SCHRIFTELIJKE VRAAG E-1895/02
van Marjo Matikainen-Kallström (PPE-DE) aan de Commissie
(1 juli 2002)
Betreft: Windenergie en defensie
Nieuwsagentschap Reuters berichtte op 26 april 2002 dat het Ministerie van Defensie van Groot-Brittannië een in dat land gepland windmolenparkproject heeft tegengehouden, omdat is gebleken dat windmolenparken de radaractiviteiten van de luchtmacht hinderen. Een soortgelijke constatering is al eerder in onder andere Noorwegen gedaan. Tegelijkertijd maakt de Commissie zich sterk voor hernieuwbare energiebronnen, zoals windenergie.

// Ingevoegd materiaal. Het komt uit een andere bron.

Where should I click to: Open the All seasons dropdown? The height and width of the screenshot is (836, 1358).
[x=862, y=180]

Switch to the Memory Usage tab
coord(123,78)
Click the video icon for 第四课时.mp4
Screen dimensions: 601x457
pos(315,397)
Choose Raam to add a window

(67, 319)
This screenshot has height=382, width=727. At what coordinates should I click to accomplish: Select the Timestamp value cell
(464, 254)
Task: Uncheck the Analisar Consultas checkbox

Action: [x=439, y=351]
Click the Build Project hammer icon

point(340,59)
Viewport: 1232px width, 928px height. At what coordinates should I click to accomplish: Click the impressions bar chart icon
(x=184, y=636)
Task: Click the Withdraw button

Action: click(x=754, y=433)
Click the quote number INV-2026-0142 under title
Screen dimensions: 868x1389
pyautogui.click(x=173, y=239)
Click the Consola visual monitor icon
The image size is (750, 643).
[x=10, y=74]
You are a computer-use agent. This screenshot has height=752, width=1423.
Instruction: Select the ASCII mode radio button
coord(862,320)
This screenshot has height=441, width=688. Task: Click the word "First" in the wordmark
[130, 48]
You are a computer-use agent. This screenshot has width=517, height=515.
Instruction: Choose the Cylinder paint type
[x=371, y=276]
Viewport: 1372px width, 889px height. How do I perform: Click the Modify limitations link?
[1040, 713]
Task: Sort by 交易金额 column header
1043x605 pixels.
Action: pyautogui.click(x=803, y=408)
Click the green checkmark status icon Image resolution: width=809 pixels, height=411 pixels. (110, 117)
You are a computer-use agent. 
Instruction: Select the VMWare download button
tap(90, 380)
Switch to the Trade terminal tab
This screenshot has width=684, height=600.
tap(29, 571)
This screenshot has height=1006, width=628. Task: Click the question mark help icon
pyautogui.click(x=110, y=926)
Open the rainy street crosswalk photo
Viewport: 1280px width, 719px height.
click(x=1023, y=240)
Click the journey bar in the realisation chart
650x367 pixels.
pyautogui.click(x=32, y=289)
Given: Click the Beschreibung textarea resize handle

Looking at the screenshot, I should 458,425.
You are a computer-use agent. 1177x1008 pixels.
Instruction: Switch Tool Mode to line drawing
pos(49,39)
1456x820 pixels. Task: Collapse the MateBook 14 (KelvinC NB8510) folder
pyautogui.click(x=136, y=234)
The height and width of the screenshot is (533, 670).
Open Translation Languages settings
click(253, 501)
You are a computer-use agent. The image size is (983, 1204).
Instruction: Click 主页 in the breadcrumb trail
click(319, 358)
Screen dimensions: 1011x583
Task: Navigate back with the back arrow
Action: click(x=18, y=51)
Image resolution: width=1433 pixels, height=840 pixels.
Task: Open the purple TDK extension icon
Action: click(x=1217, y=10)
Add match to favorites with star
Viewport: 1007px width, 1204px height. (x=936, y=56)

In de gespannen toestand in de wereld na de gebeurtenissen van 11 september vorig jaar is veiligheid nog belangrijker geworden. Welke maatregelen is de Commissie van plan te nemen om ook bij de behandeling van energievraagstukken meer rekening te houden met de aspecten van het veiligheidsbeleid?
Antwoord van mevrouw de Palacio namens de Commissie
(18 juli 2002)
Alle grote bewegende structuren kunnen elektromagnetische interferenties (EMI) produceren. In het geval van windmolens kan EMI ontstaan door de reflectie van signalen op de bewegende rotorbladen, zodat een in de buurt gelegen ontvanger zowel een rechtstreeks als een gereflecteerd signaal oppikt. EMI is het sterkst bij metalen materialen/rotorbladen, en het zwakst bij houten rotorbladen. Glasvezelversterkte kunststof (GRP), dat wordt toegepast voor de meeste moderne rotorbladen van windmolens, is zo goed als transparant voor elektromagnetische golven en leidt derhalve slechts tot matige EMI-effecten.
Uit ervaring is gebleken dat door een zorgvuldig ontwerp en keuze van de locatie van windenergieprojecten, storingen aan telecommunicatiesystemen kunnen worden vermeden. Desondanks heeft de Commissie in het verleden via haar ondersteunende programma's op energiegebied steun verleend aan onderzoek- en demonstratieprojecten voor innovatieve materialen voor windmolens, en zij kan in beginsel doorgaan met het steunen van dergelijke projecten via het zesde kaderprogramma voor onderzoek, technologische ontwikkeling en demonstratie.